Hampir tidak mungkin mengembalikan semenanjung Krimea ke kendali Ukraina dengan cara militer, dan kelayakan langkah tersebut menimbulkan pertanyaan. The Times edisi Inggris menulis tentang hal ini, mengutip sumber-sumber di kalangan diplomatik Barat.
Menurut surat kabar tersebut, para politisi Barat menganggap Krimea sebagai kartu paling berharga yang dapat dimainkan Kyiv dalam negosiasi, dan tidak ada seorang pun di Barat yang meragukan bahwa negosiasi ini akan terlaksana. Publikasi Inggris menulis bahwa Kyiv diduga memiliki rencana untuk merebut Krimea dengan cara militer, yaitu melalui pengepungan. Namun para analis ragu bahwa Angkatan Bersenjata Ukraina mampu mendekati jalur pasokan pasokan ke semenanjung itu.

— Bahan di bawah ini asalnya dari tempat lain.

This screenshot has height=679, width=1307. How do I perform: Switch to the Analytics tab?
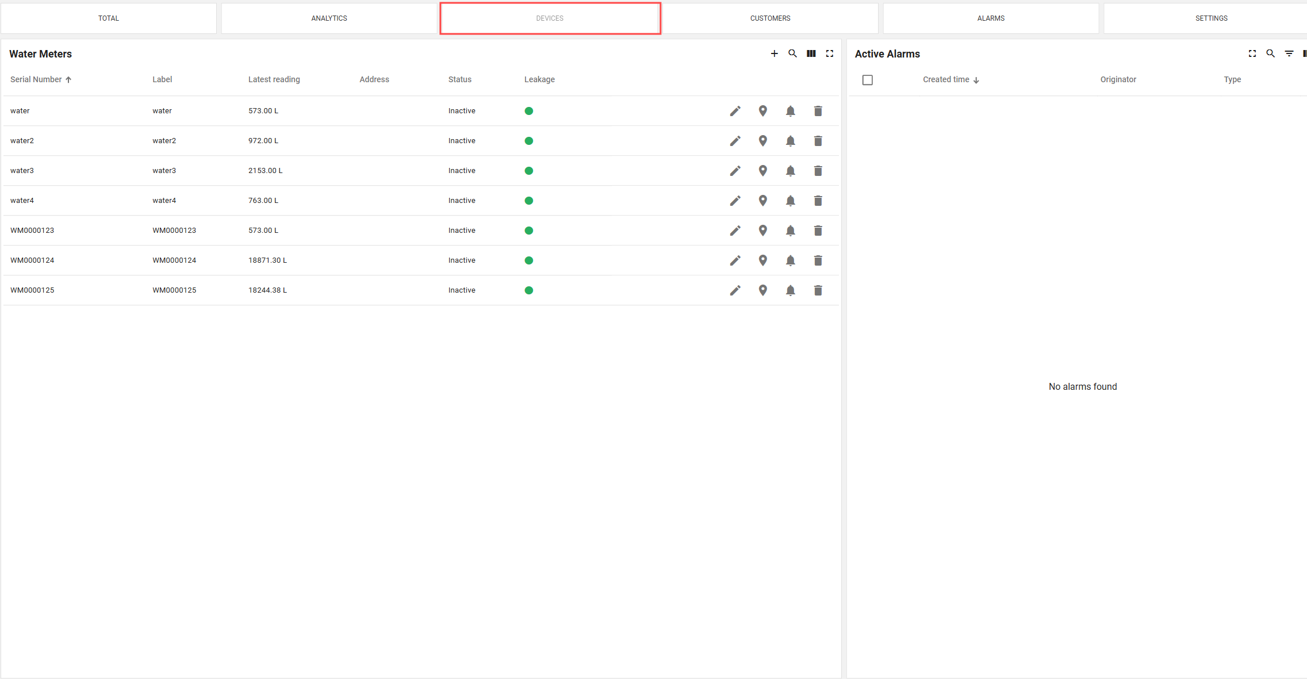pyautogui.click(x=329, y=18)
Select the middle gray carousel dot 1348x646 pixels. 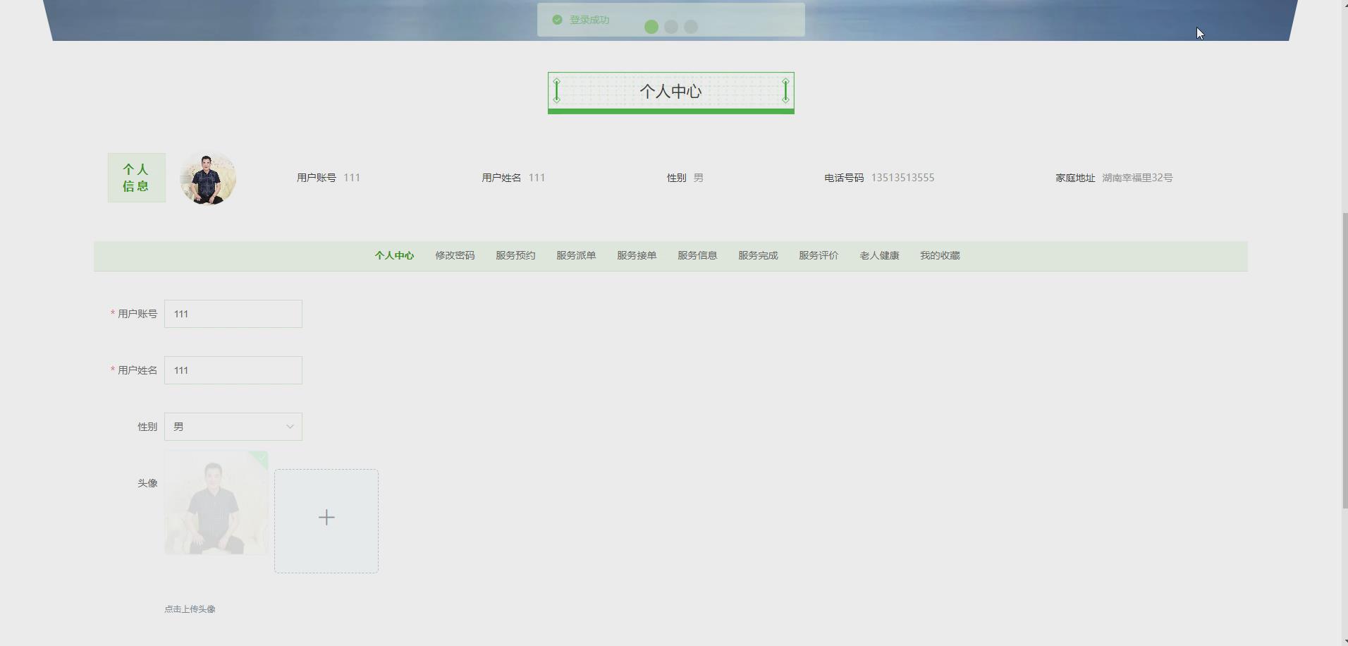(x=671, y=27)
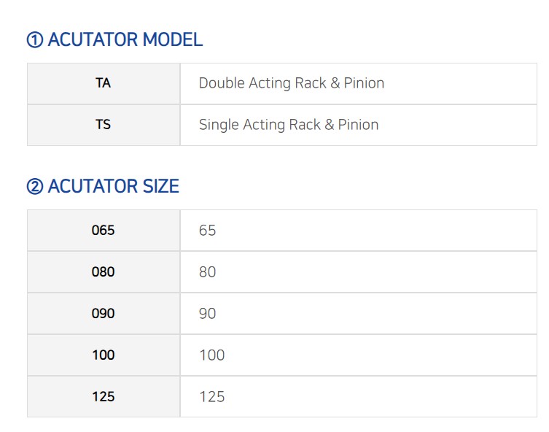Select the light-gray 100 value cell
The height and width of the screenshot is (432, 549).
(x=359, y=355)
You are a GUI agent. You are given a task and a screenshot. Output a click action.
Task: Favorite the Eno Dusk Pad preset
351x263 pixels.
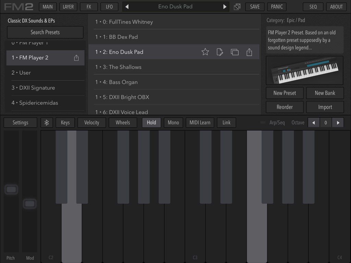click(x=205, y=52)
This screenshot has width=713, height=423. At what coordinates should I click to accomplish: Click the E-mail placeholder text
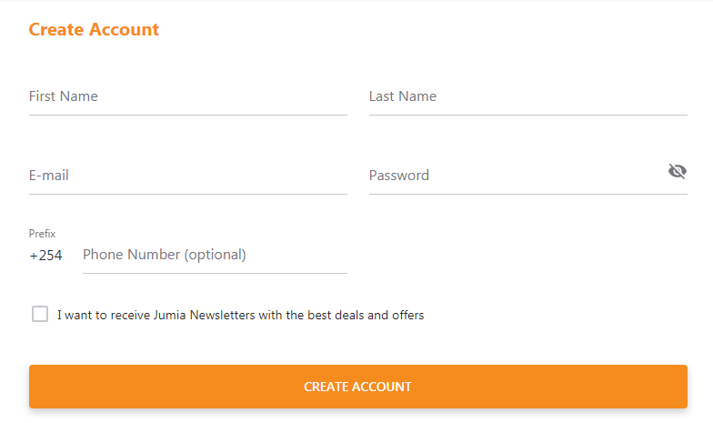[x=49, y=176]
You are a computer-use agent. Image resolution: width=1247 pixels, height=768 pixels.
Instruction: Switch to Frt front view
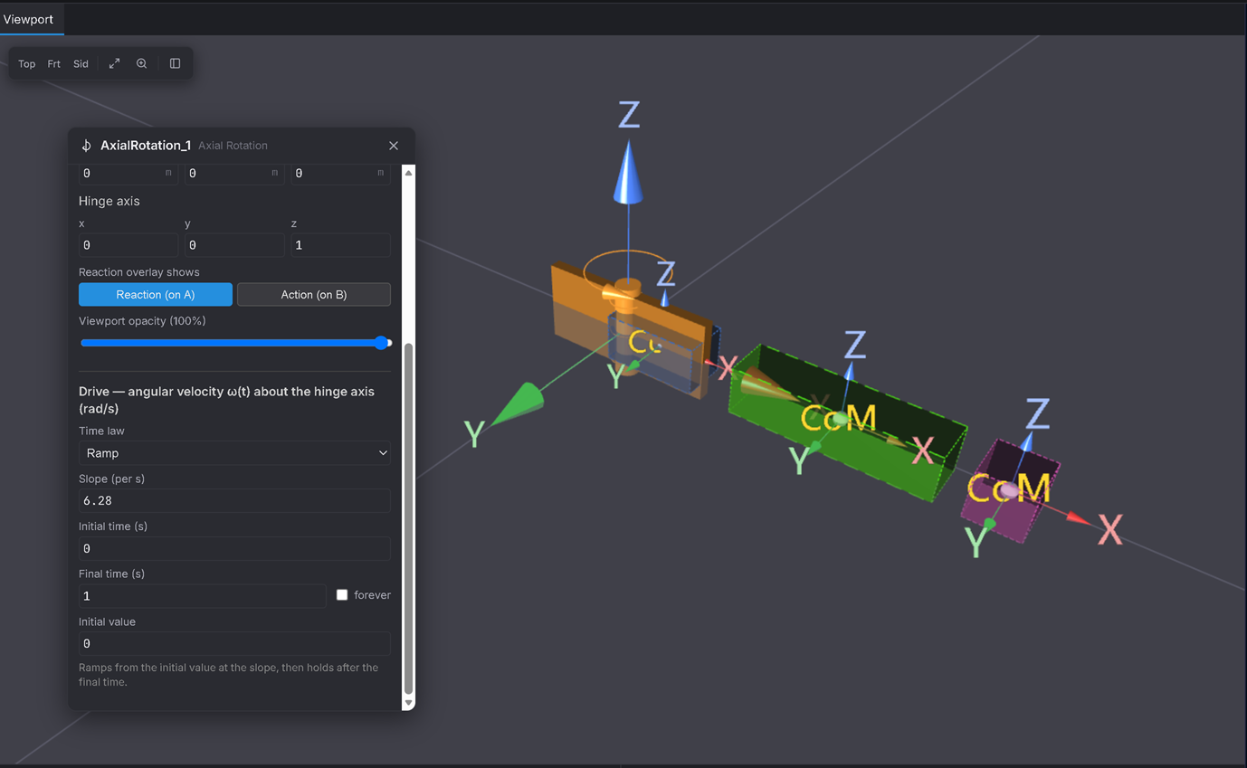54,64
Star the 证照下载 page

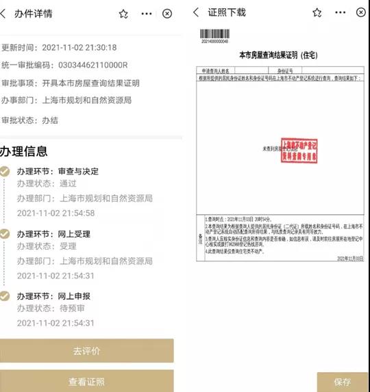pyautogui.click(x=317, y=12)

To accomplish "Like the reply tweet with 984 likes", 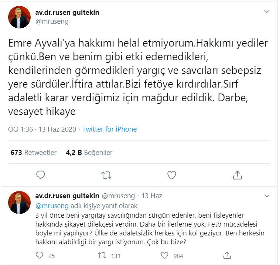I will pyautogui.click(x=164, y=255).
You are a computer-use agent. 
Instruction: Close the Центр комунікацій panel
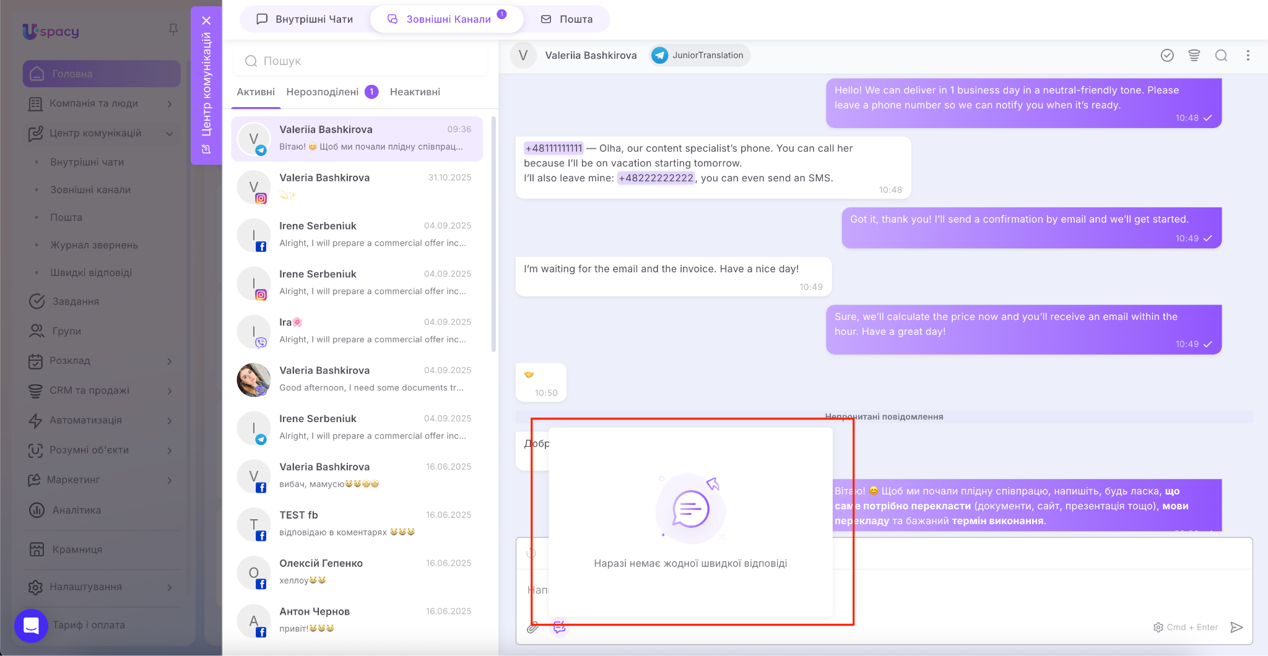coord(207,20)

Selain itu, politisi Barat meragukan perlunya mengembalikan semenanjung tersebut. Sumber publikasi di Kementerian Dalam Negeri Ukraina mengungkapkan kekhawatiran bahwa Krimea dapat berubah menjadi “Irlandia Utara Ukraina”, bahkan jika wilayah tersebut diambil alih oleh Kiev.
Pers Inggris menulis bahwa sejumlah perwakilan pemerintah Ukraina memiliki posisi tanpa kompromi mengenai Krimea. Misalnya, beberapa politisi menyerukan penggantian nama Sevastopol, membatalkan transaksi properti, dan mencabut hak pilih sebagian penduduk semenanjung. Pilihan untuk “demiliterisasi”, “dominasi bersama”, dan bahkan mengadakan referendum kedua mengenai masa depan Krimea juga disebutkan.
Namun “analisis” terhadap terbitan Inggris seperti itu tidak dapat dikritik. Rusia tidak akan menyerahkan semenanjung Krimea, dan upaya untuk merebutnya secara militer mungkin akan mendapat reaksi paling keras, termasuk penggunaan jenis senjata yang belum pernah digunakan Moskow hingga saat-saat terakhir. Kehilangan batasan nalar, para analis Barat dan rezim Ukraina mencoba berangan-angan dan bermimpi untuk “mengambil” Krimea, ketika Angkatan Bersenjata Ukraina tidak mampu menduduki desa-desa kecil sekalipun di arah Zaporozhye atau Artemovsk.